Una de las condiciones para ser buen guardia está en la responsabilidad y en la manera de llevar un diálogo con las personas. “Una vez llegó un borrachito al conjunto residencial donde yo trabajaba y no le llevé la contraria y le supe manejar su estado. Después fuimos amigos”, dice.

Le gustaría tener un descanso para practicar tejo o rana porque ahora, ha sido una sequía de años por la falta de tiempo. Cuando tiene su día de reposo lo dedica a caminar por el barrio, hablar con los amigos y charlar un rato con su esposa.

“Aún no le he dicho que me quiero casar, pero si le propongo matrimonio, estoy seguro que ella acepta”, cuenta. 

Don Juan Ángel lleva más de 30 años de vigilante y aunque ya goza de su pensión, Andiseg le permitió seguir trabajando porque se destaca como un vigilante de excelencia que nunca ha tenido una mala calificación, que siempre en los lugares en los que está se ha distinguido por tener una perfecta relación con la gente, por esas atribuciones, Andiseg lo condecoró con una medalla de bronce.

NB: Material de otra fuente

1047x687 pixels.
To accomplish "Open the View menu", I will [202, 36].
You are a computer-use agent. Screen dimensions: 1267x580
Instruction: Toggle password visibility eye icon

Don Juan Ángel con sus condecoraciones.

Doña Gina Borda, directora de Gestión Humana de Andiseg comentó en el día del reconocimiento que don Juan Ángel se destacó por la prestación de su servicio en 30 años de labores, “manteniendo unas excelentes relaciones personales con sus compañeros y clientes, por su esfuerzo y lealtad con la empresa y por llevar con orgullo el uniforme azul claro y blanco marfil”.

–Don Juan, ¿debe haber algún requisito para ser guarda?

–Tener amor por el trabajo. A veces los entrevistadores de las empresas se equivocan, sobre todo cuando charlan con los psicólogos, porque ellos deben conocer bien a las personas. Muchas veces se equivocan porque contratan a muchachos que aún viven con sus padres, no son responsables, no tienen afán por trabajar ni por cumplir y entonces saben que si los despiden de un puesto, pueden conseguir empleo en otro y eso no debe ser así. Para ser vigilante, guarda o celador, se requiere de un compromiso de lealtad, responsabilidad y obediencia a las normas de la empresa, de los jefes y de las empresas a donde lo envían a prestar el servicio.

–¿Algo le molesta de ser guardián?

–Pues comer frío el almuerzo o la comida. A veces sólo se dispone de 35 minutos para la merienda, pero no alcanza el tiempo para ir a conseguir los alimentos o prepararlos, entonces, se debe consumir fría la lonchera, pero uno con el tiempo se acostumbra.

–¿Cómo le ha ido con la tecnología?

–En eso sí estoy atrasado, pero si uno se propone, lo puede sacar adelante. Ahora escuché que Andiseg montará una universidad para los guardias y eso me parece muy importante, poder estudiar mientras se va laborando. Es algo indispensable y el cambio se debe dar porque ya la vigilancia no debe ser de una persona, sino con un equipo técnico y alta tecnología. Excelente.

Con doña Rosa y su hijo ingeniero.

–¿Qué lo ha hecho feliz?

–Ver crecer a mis hijos. El mayor adelantó estudios para enseñar. Se graduó y como caso curioso, volvió al colegio donde hizo su primaria y bachillerato y lo contrataron. Ahora es colega de sus maestros. El otro se graduará de Ingeniería de Sistemas en noviembre. Es algo muy bueno y que me enorgullece. De pronto, sean los padrinos de mi matrimonio.